Everyone remembers the people rushing to offer their help, sending food, bedding and clothing to the asylum seekers. The many volunteers who stood there as protectors of the desperate refugees.

Greeks are easy-going, friendly, hospitable people. Yet after years of being continually flooded with migrants, most islanders have realized that the downtrodden war refugees are becoming fewer and fewer.

The desperate families with the crying children have for the most part been replaced by young, hostile men from places where, yes, there is economic hardship, but no war.

Young men from Afghanistan, Pakistan, Bangladesh, Somalia, Nigeria, Congo, Morocco, and Algeria are now demanding to cross into Europe via Greece. Some of them are violently clashing with police, burning their own tents, killing each other, injuring Greek police officers, looting, and vandalizing churches and cemeteries.

Yet many islanders still continued to show their solidarity with this new flood of people. Some even sided with them in their fair protests against the squalid state of the overcrowded migrant camps and their demands for better living conditions.

Until most of the islanders finally said that enough is enough. They have turned the other cheek too many times.

The islanders have seen a literal invasion, as many say that behind every crying child and desperate mother there are many aggressive young men who seem determined to do as they please with no respect for the law, much less for the Greek people who — until now — held their arms open for them.

And most are not refugees.
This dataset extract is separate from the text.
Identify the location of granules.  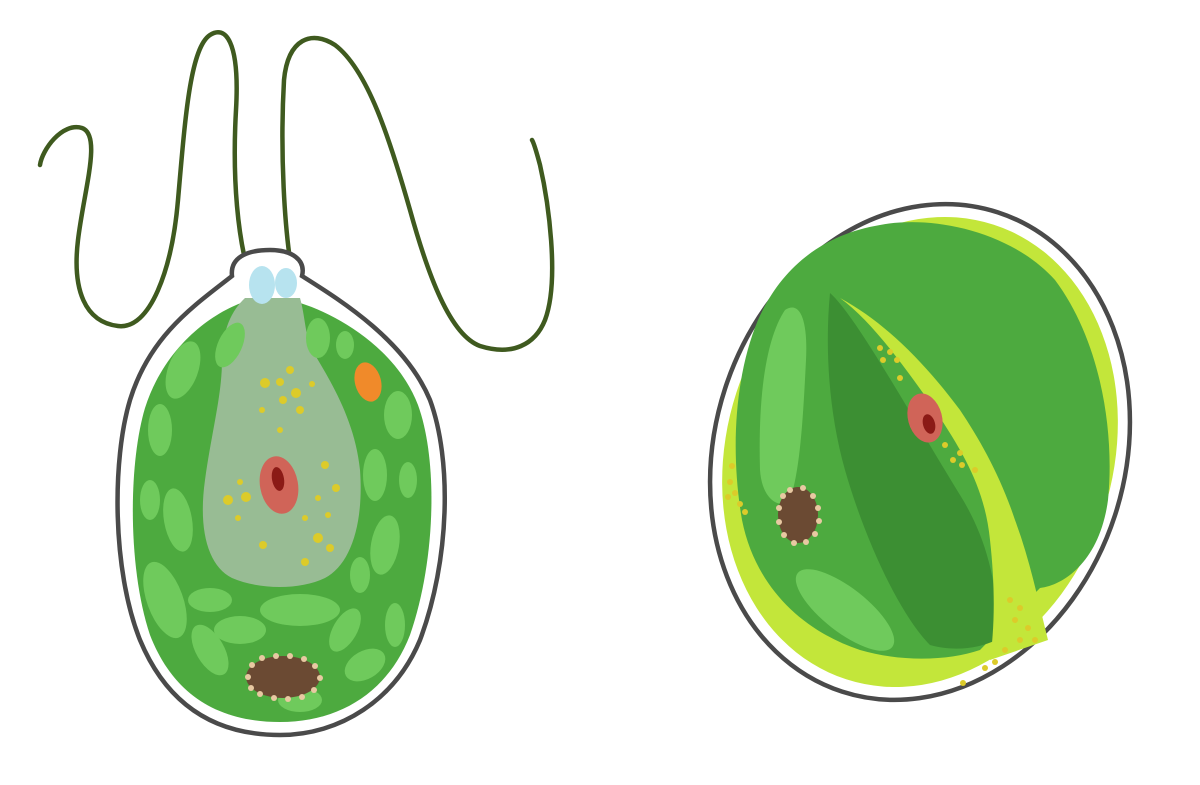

Let’s not forget that once a person is granted asylum in a safe country — Turkey in this instance — they have no right to even apply for asylum in another country. Therefore, those coming from Turkey and seeking asylum in Greece simply do not qualify in most cases.
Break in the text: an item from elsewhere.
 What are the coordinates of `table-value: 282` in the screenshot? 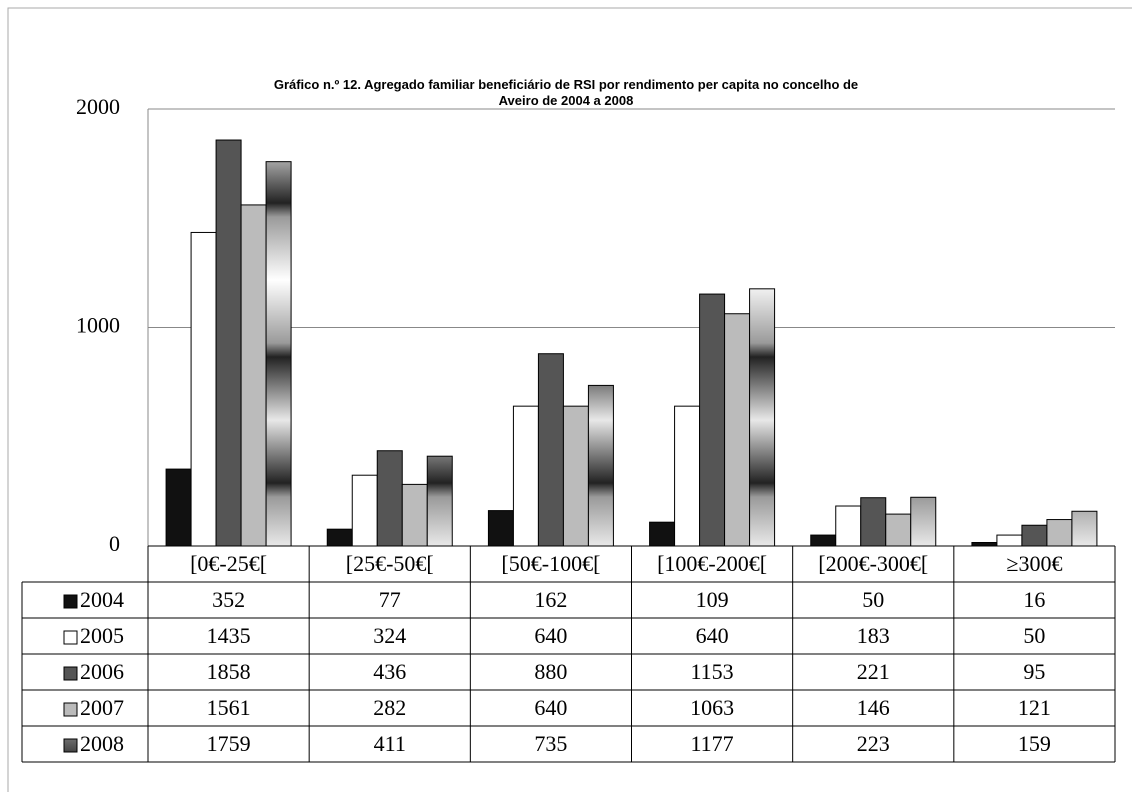 It's located at (390, 708).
In other words, the people flocking to Greece are economic migrants, disguised as refugees.

They are being used as pawns by Recep Tayyip Erdogan to hurt Greece and lead it to a point of military confrontation with Turkey. And, according to some analysts, to establish pockets of Islamists in Thrace and other parts of northern Greece which could possibly help his country in a potential war with Greece.

Now, the words of warning which had come from several incisive thinkers ring as true as ever: that Erdogan would eventually open the gates for his evil purposes.

We all knew it was coming: Greece, Europe, Russia, the United States knew it. Erdogan has been threatening to do it since 2016, after the failed coup attempt left him all-powerful and full of vengeance. At the very least a dictator, and a Sultan wannabe.

An Islamist fundamentalist who wants to revive the Ottoman Empire.

Now Greece has approximately 120,000 people massed at its borders and determined to cross them, after Turkey promised them that by entering Greece they can move to any country they would like to in Europe.

In fact, Turkish authorities literally pushed them to the Evros border, escorted by Turkish police, and over the sea routes in the North Aegean, escorted by the Turkish Coast Guard. They told them that Greece has opened its borders to Europe. Hundreds arrived on Lesvos within 48 hours, generating more congestion to the overburdened island.

The Greek psyche is now crushed by the sheer magnitude of the situation, the imminent threat. The islanders who gave their all, now realize that their efforts were in vain. Worse, they realize that their way of life and their beautiful islands are in grave danger of being taken away from them.

Consequently, their philotimo has turned into an unbearable bitterness. And righteous anger. They are angry at Turkey, at their own government, the European Union, the NGOs, and, of course, the migrants themselves.

They are perhaps even angry at themselves, once fooled by a string of politicians and their empty promises that this was just a short-term situation which would soon come to an end.